Derek wollte sie gerade bitten, das näher zu erläutern, als eine Frau Mitte dreißig angehetzt kam, die Derek aus der Informationsbroschüre als Chrissie Caley kannte, eine Mitarbeiterin der Rennleitung. Sie entschuldigte sich für die Störung und forderte Aileens Aufmerksamkeit für eine dringende Angelegenheit. Aileen zog in milder Verzweiflung die Augenbrauen hoch, entschuldigte sich, und die zwei Frauen gingen in Richtung Pressezimmer.
Weil er, zumindest vorerst, von den Frauen nichts weiter erfahren konnte, ging Derek hinaus auf den mit Salz bestreuten Parkplatz, der von hohen, schmutzigen Schneewehen gesäumt war. Er brachte sein Schneemobil in Gang und fuhr durch die Front Street langsam zurück.
Die Stadt Nome in Alaska war größer und besser entwickelt als Kuujuaq, die ferne Siedlung auf Ellesmere, wo Derek den größten Teil seines Lebens verbracht hatte, aber Nome kam ihm von Anfang an vertraut vor.

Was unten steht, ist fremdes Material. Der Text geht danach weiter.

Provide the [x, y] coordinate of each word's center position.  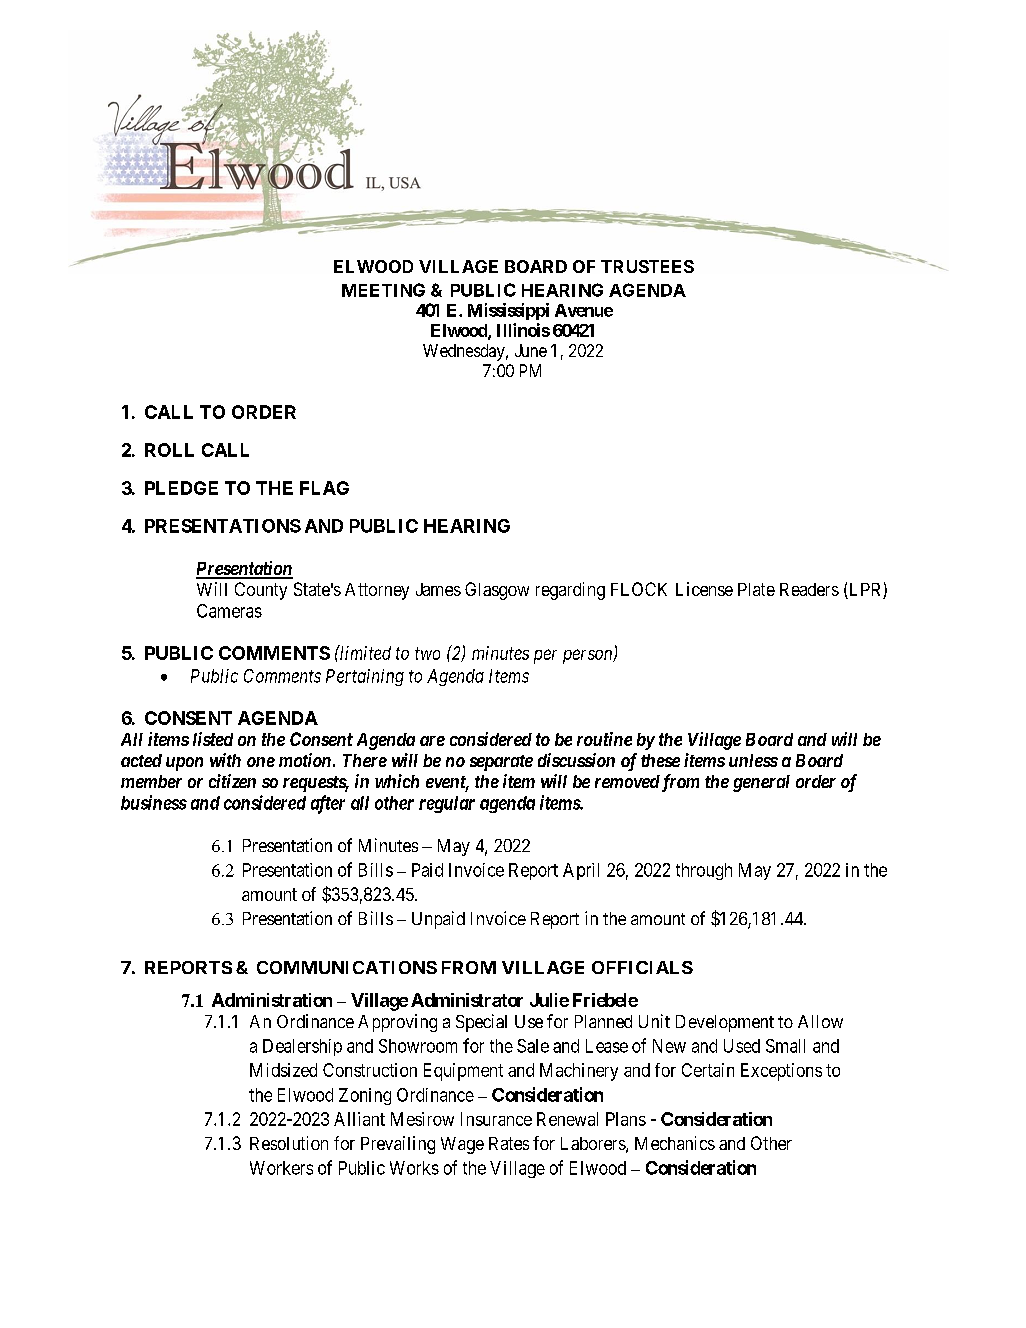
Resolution [289, 1143]
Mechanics [675, 1143]
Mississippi [508, 311]
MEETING [383, 290]
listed [213, 739]
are [432, 741]
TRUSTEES [647, 266]
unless [753, 760]
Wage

Ungeachtet ihrer exakten geographischen Beschaffenheit schienen alle Tundrasiedlungen die immer selben drei oder vier Eigenschaften zu haben: Die Stadt hatte etwas Trostloses, Ergebenes, das beinahe einem Mangel an Selbstachtung gleichkam; sie vermittelte einem das Gefühl, durch die Landschaft ringsum zur Bedeutungslosigkeit zu schrumpfen, und sie verschaffte einem das sonderbare Empfinden absoluter Handlungsfreiheit, das sich beharrlich hielt, obwohl kein Zweifel daran bestand, dass sich jeder Furz schon im Ort herumgesprochen hatte, ehe man auch nur dazu kam, sich die Hose hochzuziehen.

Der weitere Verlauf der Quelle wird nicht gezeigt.